S’agissant des registres des délibérations, les feuillets où sont transcrites les délibérations doivent être cotés, paraphés par le maire, numérotés éventuellement de façon manuscrite, et faire mention du nom de la commune et de la date de la séance du conseil municipal. Pour assurer une meilleure conservation des registres communaux, le collage des feuillets mobiles sur les registres est prohibé.

La rédaction des délibérations insérées dans le registre doit être identique à celle des délibérations transmises au préfet ou au sous-préfet selon le cas. Le maire ne peut agir qu’en vertu d’une délibération devenue exécutoire sous peine d’annulation de ses actes par le juge administratif

Dans les communes de 3 500 habitants et plus, le dispositif des délibérations à caractère réglementaire doit être publié dans un recueil des actes administratifs qui doit être diffusé régulièrement et, en tout état de cause, le plus rapidement possible après la prise des actes.

Les délibérations approuvant une convention de délégation de service public ainsi que le dispositif de celles prises en matière d’interventions économiques, selon les dispositions du CGCT, doivent faire l’objet d’une insertion dans une publication locale diffusée dans la commune.

 

Compétences et roles du conseil municipal

 

Le conseil municipal a une compétence générale de droit commun pour régler par ses délibérations les affaires de la commune, aux termes de l’article L. 2121-29 du CGCT.

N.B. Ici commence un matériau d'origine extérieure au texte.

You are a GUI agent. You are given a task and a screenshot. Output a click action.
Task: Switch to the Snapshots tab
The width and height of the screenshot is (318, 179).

Aucune définition précise et limitative de cette notion d’affaires communales n’est donnée. Les affaires de la commune ne correspondent pas à des domaines d’activité déterminés, mais elles se caractérisent par le but d’intérêt public communal poursuivi par le conseil municipal en décidant d’intervenir. Par exemple, des travaux destinés à prévenir les conséquences dommageables pour les biens et terrains situés sur le territoire communal du déversement d’eaux pluviales présentent un caractère d’intérêt communal, alors même qu’ils sont réalisés sur l’emprise d’une voirie départementale (CE, 25 juillet 1986 ). 

 

D’une manière générale, on retiendra que le Conseil d’Etat a eu l’occasion de préciser que l’article L. 2121-29 du CGCT : « habilite le conseil municipal à statuer sur toutes les questions d’intérêt public communal, sous réserve qu’elles ne soient pas dévolues par la loi à l’Etat ou à d’autres personnes publiques et qu’il n’y ait pas d’empiétement sur les attributions conférées au maire. » (CE, 29 juin 2001, Commune de Mons-en-Barœul, n° 193716 ).

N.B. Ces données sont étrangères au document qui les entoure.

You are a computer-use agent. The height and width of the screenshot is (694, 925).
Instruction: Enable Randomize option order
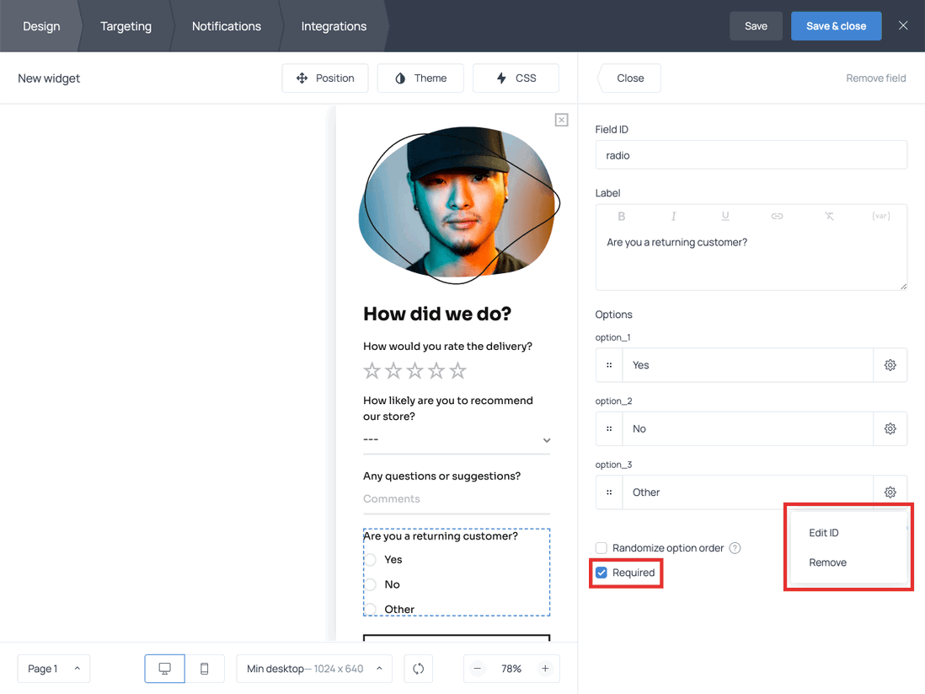602,547
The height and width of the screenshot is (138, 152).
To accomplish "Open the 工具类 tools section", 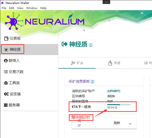I will (x=12, y=83).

Tout en étant de plein droit compétent pour régler par délibérations les affaires de la commune, Le conseil municipal doit néanmoins veiller à respecter les compétences transférées par la loi au maire, notamment en matière de police où seul celui-ci est compétent. Il exerce cependant un pouvoir de contrôle permanent sur l’exercice par le maire de ses fonctions de responsable de l’administration communale.